Similarly, the court found that wife’s finding work, earning a modest salary, and moving from the

condominium could not reasonably be described as unanticipated. The court explained: “Each of

these events is well within the realm of ordinary foresight.” The court recognized that it was

nearly impossible for husband to pay the court-ordered sum, and concluded that the spousal

maintenance order was excessive at the time husband stipulated to it, and remained excessive now.

However, the court denied husband’s motion to modify because husband had failed to show a real,

substantial, and unanticipated change of circumstances. It therefore granted wife’s motion to

enforce, and ordered husband to pay $42,542 in maintenance arrears. The court denied wife’s

motion for contempt as well as her request for attorney’s fees, because husband did not have a

present ability to pay either the arrearages or the $1800 monthly obligation.

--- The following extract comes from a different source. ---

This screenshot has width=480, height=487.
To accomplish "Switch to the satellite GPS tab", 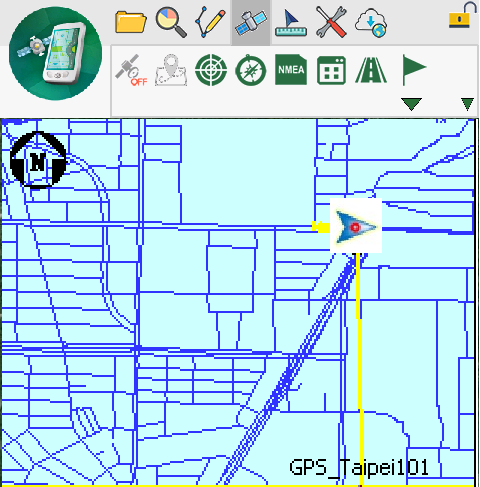I will click(251, 22).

       ¶ 7.     On appeal, husband argues that the court erred in finding no change of

circumstances sufficient to consider a modification, and that the trial court erred in concluding that

the parties’ agreements did not amount to a contractual modification of husband’s spousal

maintenance obligation.

       ¶ 8.     We review the trial court’s factual findings deferentially, and will not set them aside

unless they are clearly erroneous. Stickney v. Stickney, 170 Vt. 547, 548, 742 A.2d 1228, 1230-31

(1999) (mem.). “Review of conclusions of law is . . . nondeferential and plenary.” Id. at 547, 742

A.2d at 1231.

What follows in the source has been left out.